TASK INSTRUCTIONS: Both the line containing "You are a GUI" and the line containing "The height and" belong to the span. Output exactly that span from the listing below, and nothing outside it.

INFORMATION:

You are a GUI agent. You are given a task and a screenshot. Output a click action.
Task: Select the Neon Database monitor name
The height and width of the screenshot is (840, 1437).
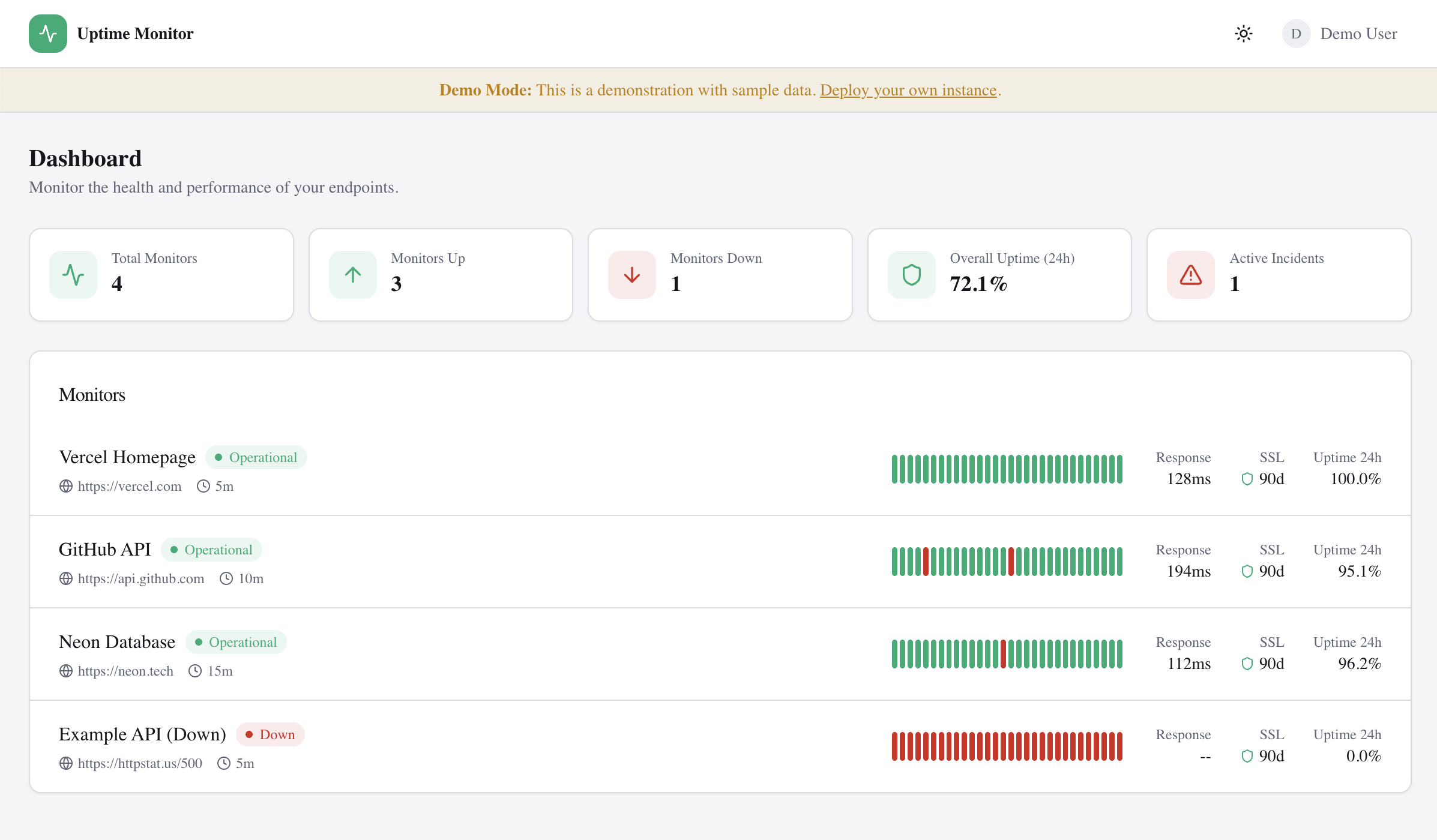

---

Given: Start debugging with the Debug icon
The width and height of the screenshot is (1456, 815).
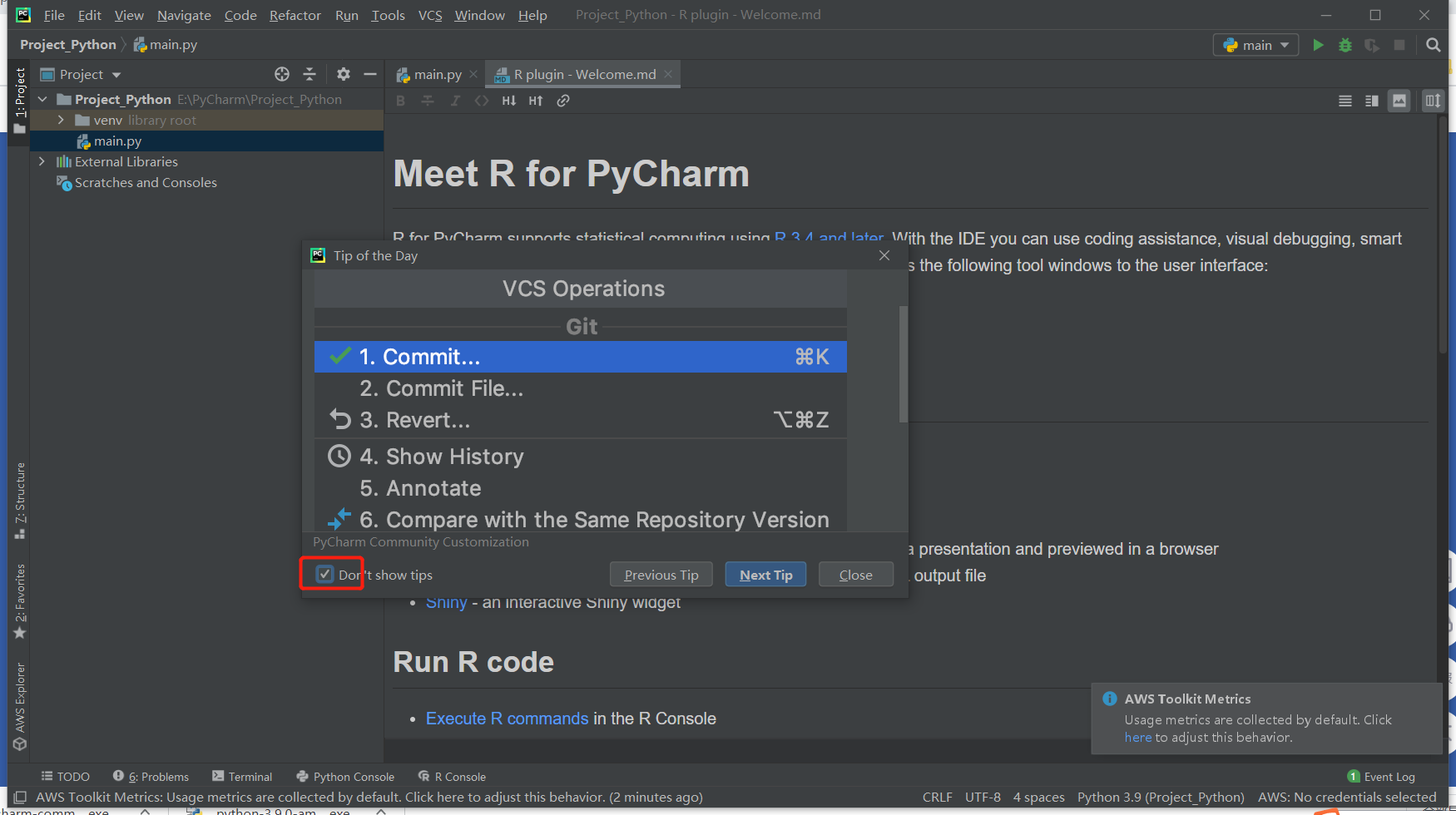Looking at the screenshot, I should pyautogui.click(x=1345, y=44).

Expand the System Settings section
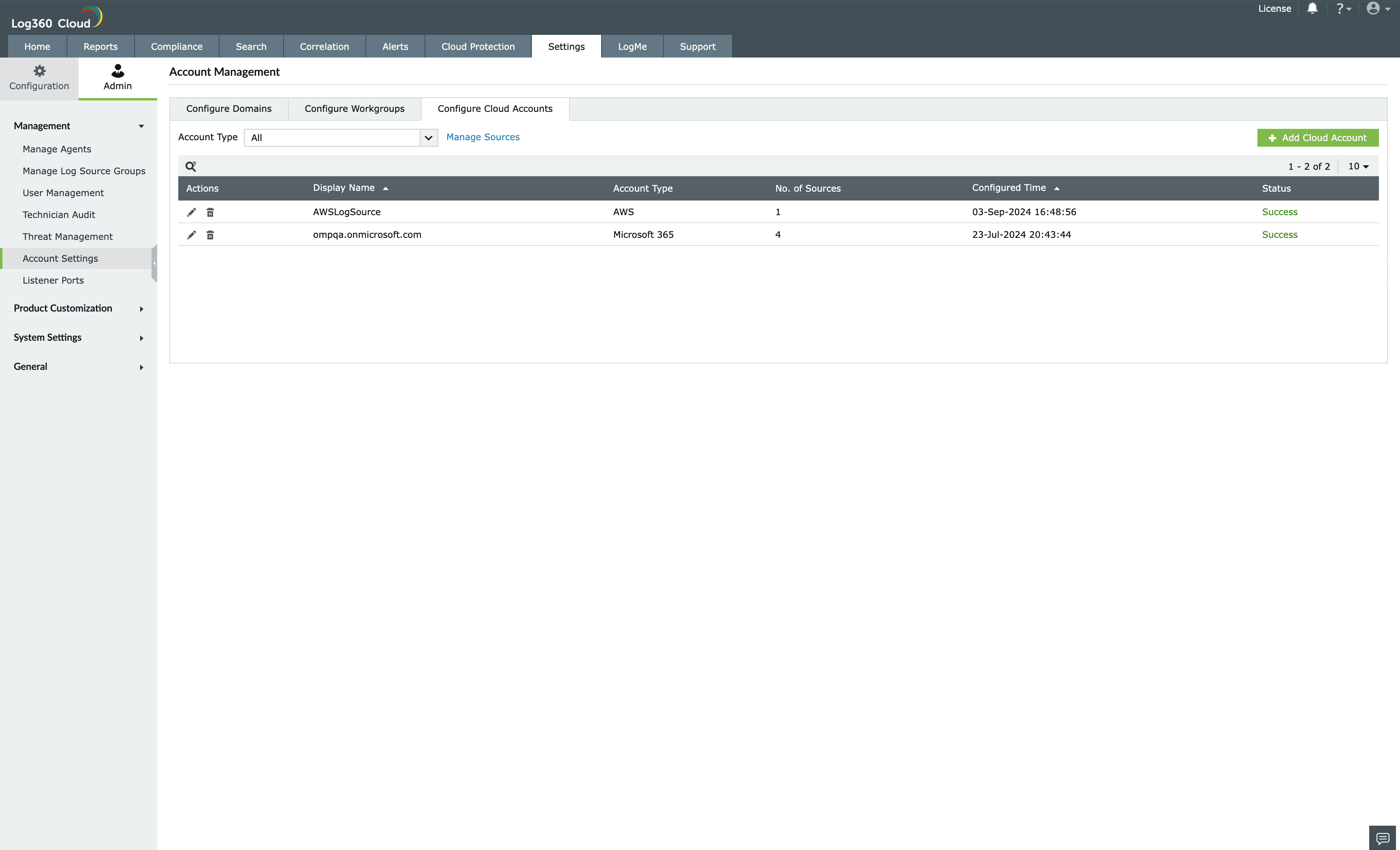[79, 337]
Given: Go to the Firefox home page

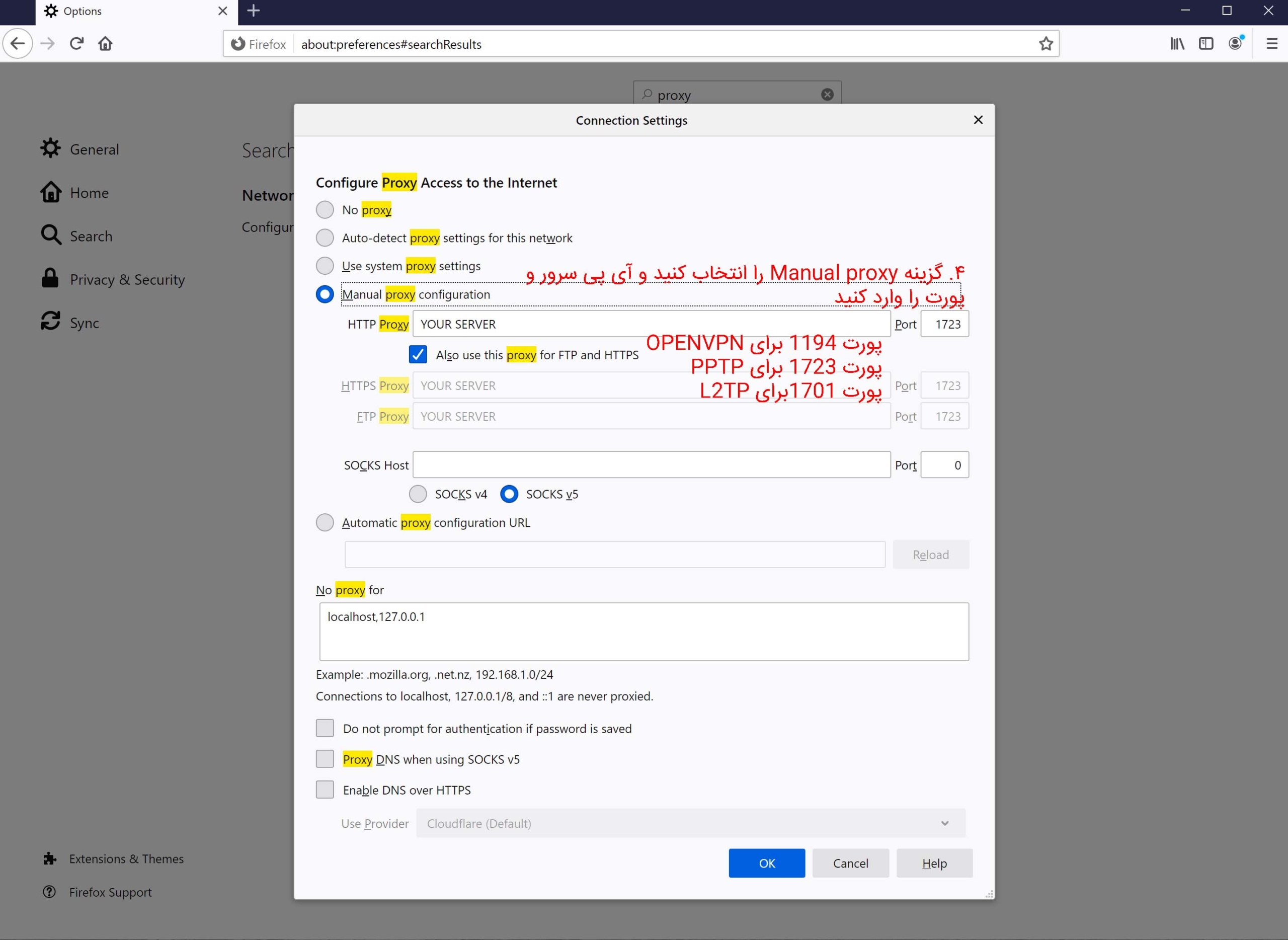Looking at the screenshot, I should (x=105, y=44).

EXERCISE OUTPUT:
You are a GUI agent. You are given a task and a screenshot. Output a click action.
Task: Select the Neon Database monitor name
The height and width of the screenshot is (840, 1437).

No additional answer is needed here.